BEGIN Data to examine

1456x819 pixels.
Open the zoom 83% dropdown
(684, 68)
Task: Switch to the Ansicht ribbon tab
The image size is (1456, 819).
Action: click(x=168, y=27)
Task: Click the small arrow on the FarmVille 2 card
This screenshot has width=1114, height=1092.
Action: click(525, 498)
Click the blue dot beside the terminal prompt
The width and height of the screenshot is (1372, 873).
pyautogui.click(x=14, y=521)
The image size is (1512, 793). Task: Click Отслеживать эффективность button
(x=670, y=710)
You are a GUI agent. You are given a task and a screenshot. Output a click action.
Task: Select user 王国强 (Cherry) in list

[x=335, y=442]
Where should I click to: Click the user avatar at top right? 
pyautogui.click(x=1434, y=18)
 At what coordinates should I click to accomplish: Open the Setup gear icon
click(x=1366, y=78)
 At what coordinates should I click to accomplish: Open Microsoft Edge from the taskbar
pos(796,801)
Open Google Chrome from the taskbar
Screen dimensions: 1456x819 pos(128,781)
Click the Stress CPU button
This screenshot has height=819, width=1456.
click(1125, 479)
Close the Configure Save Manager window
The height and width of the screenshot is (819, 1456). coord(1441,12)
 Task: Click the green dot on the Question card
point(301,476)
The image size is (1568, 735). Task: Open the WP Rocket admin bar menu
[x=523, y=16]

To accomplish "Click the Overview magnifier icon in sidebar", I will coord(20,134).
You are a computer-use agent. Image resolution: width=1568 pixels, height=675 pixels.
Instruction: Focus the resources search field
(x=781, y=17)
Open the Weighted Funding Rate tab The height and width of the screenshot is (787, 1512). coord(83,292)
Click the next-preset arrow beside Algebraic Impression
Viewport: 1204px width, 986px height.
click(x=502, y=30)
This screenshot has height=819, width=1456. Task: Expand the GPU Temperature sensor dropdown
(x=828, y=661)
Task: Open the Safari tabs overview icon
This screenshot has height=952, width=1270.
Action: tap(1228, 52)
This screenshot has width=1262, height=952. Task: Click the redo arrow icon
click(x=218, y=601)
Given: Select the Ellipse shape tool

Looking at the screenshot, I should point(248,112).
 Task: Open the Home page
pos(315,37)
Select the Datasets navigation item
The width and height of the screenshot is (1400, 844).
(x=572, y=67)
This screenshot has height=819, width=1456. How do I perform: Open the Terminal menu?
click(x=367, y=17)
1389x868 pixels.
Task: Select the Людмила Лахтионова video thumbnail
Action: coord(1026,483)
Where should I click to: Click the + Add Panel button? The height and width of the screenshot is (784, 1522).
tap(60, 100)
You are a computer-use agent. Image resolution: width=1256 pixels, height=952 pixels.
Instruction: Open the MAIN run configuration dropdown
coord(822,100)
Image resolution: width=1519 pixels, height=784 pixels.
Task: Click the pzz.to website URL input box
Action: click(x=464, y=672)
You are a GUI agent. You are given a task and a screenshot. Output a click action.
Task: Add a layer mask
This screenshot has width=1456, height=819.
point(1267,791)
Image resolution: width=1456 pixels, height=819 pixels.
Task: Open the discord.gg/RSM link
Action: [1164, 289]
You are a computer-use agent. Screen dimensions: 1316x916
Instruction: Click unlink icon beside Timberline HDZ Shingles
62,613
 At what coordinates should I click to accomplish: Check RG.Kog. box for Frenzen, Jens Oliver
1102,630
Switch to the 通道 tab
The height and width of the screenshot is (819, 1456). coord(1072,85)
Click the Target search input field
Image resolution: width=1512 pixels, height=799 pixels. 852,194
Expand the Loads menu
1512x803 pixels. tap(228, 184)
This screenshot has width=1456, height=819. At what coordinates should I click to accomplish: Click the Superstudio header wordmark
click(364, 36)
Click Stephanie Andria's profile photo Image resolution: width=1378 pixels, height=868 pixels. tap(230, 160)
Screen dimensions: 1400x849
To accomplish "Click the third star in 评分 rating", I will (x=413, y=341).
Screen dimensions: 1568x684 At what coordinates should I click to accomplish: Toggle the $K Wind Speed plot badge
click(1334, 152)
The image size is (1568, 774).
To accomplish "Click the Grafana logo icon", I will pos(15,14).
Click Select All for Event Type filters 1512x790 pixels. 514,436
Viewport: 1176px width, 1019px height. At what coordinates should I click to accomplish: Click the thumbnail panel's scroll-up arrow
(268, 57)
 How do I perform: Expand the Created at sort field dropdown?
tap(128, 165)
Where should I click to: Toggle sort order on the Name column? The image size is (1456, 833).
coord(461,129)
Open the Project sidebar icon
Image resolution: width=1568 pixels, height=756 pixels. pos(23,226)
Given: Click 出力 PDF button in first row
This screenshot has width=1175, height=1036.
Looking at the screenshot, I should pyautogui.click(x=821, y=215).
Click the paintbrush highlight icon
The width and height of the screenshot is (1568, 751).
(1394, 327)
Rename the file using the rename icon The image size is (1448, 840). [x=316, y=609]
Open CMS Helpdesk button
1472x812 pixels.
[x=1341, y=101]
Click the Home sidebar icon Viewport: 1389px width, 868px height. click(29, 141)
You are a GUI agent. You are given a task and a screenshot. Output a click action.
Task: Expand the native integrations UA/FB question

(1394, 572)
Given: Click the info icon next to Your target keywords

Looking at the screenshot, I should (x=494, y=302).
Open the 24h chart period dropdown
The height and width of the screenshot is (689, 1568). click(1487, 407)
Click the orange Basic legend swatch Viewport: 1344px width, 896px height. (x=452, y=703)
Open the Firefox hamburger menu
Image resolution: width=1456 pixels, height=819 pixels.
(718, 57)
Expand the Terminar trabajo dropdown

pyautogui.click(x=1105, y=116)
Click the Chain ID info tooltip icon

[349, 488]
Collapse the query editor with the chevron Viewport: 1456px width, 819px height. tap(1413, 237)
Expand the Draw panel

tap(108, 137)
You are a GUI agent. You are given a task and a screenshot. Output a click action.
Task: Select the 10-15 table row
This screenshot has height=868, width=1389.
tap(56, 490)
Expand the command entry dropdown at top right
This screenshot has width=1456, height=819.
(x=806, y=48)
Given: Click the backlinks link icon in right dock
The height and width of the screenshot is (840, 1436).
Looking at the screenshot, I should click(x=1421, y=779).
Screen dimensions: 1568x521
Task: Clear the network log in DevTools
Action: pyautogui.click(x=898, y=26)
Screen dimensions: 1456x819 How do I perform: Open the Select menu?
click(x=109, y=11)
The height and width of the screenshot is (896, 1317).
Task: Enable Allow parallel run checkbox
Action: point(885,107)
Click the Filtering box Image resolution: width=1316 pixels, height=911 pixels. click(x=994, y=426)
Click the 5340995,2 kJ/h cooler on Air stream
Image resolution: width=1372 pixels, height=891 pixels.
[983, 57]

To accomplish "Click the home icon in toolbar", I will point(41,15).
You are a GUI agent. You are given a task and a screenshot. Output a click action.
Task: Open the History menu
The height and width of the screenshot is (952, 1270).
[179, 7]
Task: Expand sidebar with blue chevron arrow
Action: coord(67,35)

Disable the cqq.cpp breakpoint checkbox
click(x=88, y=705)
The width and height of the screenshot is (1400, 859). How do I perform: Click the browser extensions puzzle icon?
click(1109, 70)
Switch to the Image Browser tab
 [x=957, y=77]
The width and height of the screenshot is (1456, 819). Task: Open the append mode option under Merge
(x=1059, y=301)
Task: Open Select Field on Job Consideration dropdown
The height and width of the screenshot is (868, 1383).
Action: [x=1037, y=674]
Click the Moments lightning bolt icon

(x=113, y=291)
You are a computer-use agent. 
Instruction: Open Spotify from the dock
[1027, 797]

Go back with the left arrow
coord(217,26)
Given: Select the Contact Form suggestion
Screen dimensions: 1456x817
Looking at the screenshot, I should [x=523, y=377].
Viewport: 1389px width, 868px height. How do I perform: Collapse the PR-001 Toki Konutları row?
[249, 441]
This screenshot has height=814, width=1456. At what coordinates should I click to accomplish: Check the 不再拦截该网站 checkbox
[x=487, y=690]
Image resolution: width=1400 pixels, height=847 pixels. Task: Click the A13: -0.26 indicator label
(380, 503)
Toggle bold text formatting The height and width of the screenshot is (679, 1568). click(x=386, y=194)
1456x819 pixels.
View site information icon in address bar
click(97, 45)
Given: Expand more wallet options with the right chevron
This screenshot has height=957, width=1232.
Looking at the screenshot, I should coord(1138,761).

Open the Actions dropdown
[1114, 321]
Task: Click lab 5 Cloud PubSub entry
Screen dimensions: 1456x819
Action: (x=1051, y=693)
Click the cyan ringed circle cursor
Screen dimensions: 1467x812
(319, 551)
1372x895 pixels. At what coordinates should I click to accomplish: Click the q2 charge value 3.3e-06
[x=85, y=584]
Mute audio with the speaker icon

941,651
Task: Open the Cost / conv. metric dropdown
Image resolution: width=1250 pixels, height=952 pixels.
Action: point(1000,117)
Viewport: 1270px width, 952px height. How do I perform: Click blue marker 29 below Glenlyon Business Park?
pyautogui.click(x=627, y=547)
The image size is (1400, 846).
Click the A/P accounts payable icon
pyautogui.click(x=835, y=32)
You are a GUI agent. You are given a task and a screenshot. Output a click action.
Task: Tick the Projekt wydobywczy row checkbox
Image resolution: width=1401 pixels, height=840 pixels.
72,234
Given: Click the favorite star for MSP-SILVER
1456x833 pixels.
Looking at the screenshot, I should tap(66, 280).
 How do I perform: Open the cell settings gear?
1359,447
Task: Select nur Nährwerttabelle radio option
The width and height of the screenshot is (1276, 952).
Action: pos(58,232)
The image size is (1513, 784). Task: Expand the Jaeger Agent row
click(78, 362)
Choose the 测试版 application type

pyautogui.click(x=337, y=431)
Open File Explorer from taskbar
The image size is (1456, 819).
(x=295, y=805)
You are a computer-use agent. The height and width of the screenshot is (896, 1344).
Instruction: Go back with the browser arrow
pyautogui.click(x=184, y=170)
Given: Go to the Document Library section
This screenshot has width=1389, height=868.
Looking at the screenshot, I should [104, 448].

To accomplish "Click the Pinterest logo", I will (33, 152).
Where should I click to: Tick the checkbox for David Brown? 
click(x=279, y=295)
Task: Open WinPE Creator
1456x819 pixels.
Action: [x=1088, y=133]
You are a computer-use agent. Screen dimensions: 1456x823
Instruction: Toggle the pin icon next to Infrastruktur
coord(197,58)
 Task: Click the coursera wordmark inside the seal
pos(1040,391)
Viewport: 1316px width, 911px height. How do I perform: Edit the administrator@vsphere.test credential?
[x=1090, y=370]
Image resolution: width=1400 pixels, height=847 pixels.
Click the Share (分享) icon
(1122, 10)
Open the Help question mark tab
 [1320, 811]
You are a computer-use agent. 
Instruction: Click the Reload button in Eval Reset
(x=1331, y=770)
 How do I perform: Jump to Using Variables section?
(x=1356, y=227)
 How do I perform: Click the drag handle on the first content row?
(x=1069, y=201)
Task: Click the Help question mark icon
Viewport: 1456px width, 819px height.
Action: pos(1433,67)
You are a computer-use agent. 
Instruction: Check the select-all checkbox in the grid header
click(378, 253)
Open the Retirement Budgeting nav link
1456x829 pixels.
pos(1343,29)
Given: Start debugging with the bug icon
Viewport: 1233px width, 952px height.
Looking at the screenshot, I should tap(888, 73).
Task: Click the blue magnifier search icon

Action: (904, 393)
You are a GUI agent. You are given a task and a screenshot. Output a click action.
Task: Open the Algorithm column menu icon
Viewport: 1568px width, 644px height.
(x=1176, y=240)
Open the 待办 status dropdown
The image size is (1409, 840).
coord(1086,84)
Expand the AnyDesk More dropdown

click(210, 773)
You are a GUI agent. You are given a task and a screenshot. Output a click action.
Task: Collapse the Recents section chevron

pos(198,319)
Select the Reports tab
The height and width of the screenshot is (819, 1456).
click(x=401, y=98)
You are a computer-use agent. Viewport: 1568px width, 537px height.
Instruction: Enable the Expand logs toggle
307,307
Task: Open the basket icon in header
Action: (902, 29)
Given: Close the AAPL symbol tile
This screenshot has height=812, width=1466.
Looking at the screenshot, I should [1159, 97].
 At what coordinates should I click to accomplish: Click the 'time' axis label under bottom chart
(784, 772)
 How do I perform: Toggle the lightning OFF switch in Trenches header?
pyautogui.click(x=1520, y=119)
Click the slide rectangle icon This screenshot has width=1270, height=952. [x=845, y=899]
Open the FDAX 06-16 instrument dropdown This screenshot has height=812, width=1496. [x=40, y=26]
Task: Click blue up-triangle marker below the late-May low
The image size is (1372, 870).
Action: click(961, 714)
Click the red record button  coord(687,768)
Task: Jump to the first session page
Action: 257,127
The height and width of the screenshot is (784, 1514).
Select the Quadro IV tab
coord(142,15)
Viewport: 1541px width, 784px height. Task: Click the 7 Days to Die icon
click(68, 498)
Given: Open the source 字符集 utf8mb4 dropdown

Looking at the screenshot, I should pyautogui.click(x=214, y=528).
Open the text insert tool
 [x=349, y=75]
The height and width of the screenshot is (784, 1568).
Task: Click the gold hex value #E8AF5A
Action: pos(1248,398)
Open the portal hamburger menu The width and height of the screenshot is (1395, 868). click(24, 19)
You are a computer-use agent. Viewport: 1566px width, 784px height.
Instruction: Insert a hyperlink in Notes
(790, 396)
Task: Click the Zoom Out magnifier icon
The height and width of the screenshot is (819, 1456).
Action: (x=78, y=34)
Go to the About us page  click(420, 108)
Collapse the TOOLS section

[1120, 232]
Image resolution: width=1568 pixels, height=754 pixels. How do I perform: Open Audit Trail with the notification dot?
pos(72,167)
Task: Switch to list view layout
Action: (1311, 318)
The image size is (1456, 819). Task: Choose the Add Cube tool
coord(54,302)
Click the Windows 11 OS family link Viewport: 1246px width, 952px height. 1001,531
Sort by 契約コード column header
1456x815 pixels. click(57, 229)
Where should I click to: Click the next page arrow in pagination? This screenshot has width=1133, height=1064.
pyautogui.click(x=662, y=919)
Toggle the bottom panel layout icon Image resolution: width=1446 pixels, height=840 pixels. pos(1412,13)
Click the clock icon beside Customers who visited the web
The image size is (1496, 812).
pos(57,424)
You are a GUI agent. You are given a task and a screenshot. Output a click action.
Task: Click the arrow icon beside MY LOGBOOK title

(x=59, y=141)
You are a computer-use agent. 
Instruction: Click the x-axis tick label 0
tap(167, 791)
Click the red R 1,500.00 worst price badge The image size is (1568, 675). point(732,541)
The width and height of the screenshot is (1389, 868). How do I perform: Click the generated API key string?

END Data to examine

Using the entries above, copy out all lines that contain the string "entry".

Completed exercise:
Expand the command entry dropdown at top right
Task: Click lab 5 Cloud PubSub entry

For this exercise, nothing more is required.